Books to Guide You / İpek Durkal

We’ve been home for months and I’ve been surprised to learn that many people around me wanted to read so many books but could not read a single book during this period. It seems that uncertainty increases anxiety in people and disturbs their concentration. Yes, we are all anxious. We don’t know when our lives will be free from this new normal and return to old normal but still, dedicating our minds fully to a task at hand is all about self-discipline. How do I know?  Through the work rituals of artists and thinkers who have created the greatest works in the world…

Shall We Sit And Wait For Inspiration or Discipline Ourselves?

In his book “Daily Rituals: How Artists Work”, Mason Currey describes the work rituals by creators of our most admired ideas and works from Picasso to Van Gogh, from Tchaikovsky to Descartes, Jane Austen and Goethe.
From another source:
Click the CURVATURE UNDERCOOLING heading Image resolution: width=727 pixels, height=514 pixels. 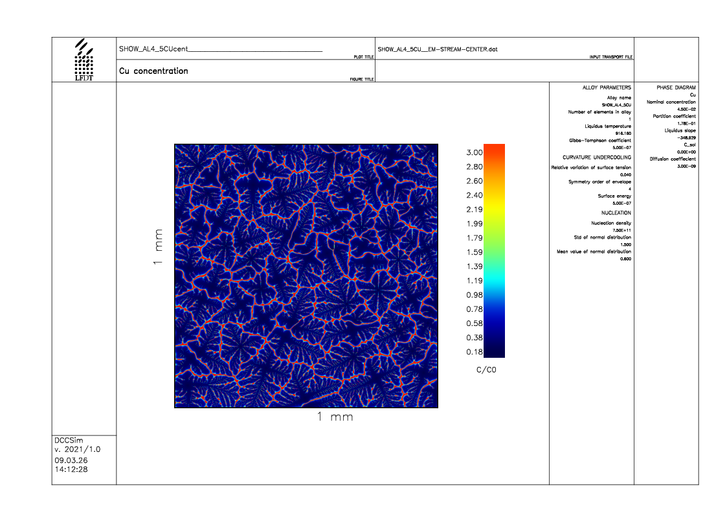[596, 158]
The book illustrates how daily habits impact the creative process. What I was particularly drawn to was that almost all of these figures choose the early hours of the day to produce their work. Even if they don’t have a single idea in their head, most of them sit at their desk at the same time every day. Those who wait for an inspiration to come are far less in number than those who work with a certain discipline.

Every one of them follows a ritual of their own, too. For instance, Somerset Maugham believed that it would be impossible to write in front of a landscape and chose to write his novels at a desk against a white wall. Carl Gustav Jung woke up at 7 a.m. every morning, saluted his saucepans and teapots as he had breakfast and wrote for the next two hours. Toni Morrison socially isolated herself entirely while Igor Stravinsky did a headstand to rest his brain when he felt stuck. Kafka, meanwhile, worked at an insurance company during the day, and therefore could sit in front of his typewriter only at about 22:30 after dinner, when it was quiet at home, and thought about his own death every single day.

So Sad That You Couldn’t Understand Me

Franz Kafka, one of the most important writers of the 20th century who thought about his own death every day, died at the age of 41. His biggest trouble in a short life from an unhappy childhood to unhappy adulthood was his father…

At age 36, he wrote a long letter to his father about the problems he had and the pain he had due to his father’s personality, which was posthumously published with the title “Letter to His Father” (Brief An Den Water).

Beginning with “Dearest Father”, the letter reveals why Kafka had never been validated by his father and how he had developed a sense of guilt from a young age due to his father’s attitude, which never left him his entire life.

In the letter, he says “By virtue of your antagonistic nature, you could not help but always and inevitably cause the child such disappointment,” demonstrating so clearly an unhealthy father-child relationship.

Even if you become “Kafka,” you have to endure the suffering of the child within you for your entire life… Every parent must read this letter.

Tell Me What You Feel, I’ll Tell You How Much You Were Neglected 

As in the case of Kafka’s father, parents who turn ther kids’ lives into living hell are not necessarily bad people. Maybe they themselves were emotionally neglected as children and have hard time trying to understand emotions. One of the best books I’ve recently is “Running on Empty: Overcome Your Childhood Emotional Neglect” by Dr. Jonice Webb – Dr. Christine Musello.

The book talks about the emptiness in people’s lives created by the emotional neglect of their parents from their infancy, illustrating with examples and showing ways with which that emptiness can be filled in the present.

“Adults neglected as children usually don’t know what they need. Their desires, needs and emotions are invisible.” This is a sentence I underlined in the book which also includes a “dictionary of emotions” to help readers express their emotions with the right vocabulary.  Here’s how the book emphasizes the importance of emotions and voicing them: “Emotionally neglected people tend to be good listeners. But they are not good at talking, especially about themselves. This cuts them off from a vital source of sustenance in life. After all, emotional connection is the stuff of life, making it worth living. Do you know what your fuel is? Your emotions. Unless you are aware of them and internalize them, they will get inflamed and come out as anger and short temper.”

I hope that this book will be as much of a guidance for you as it’s been for me.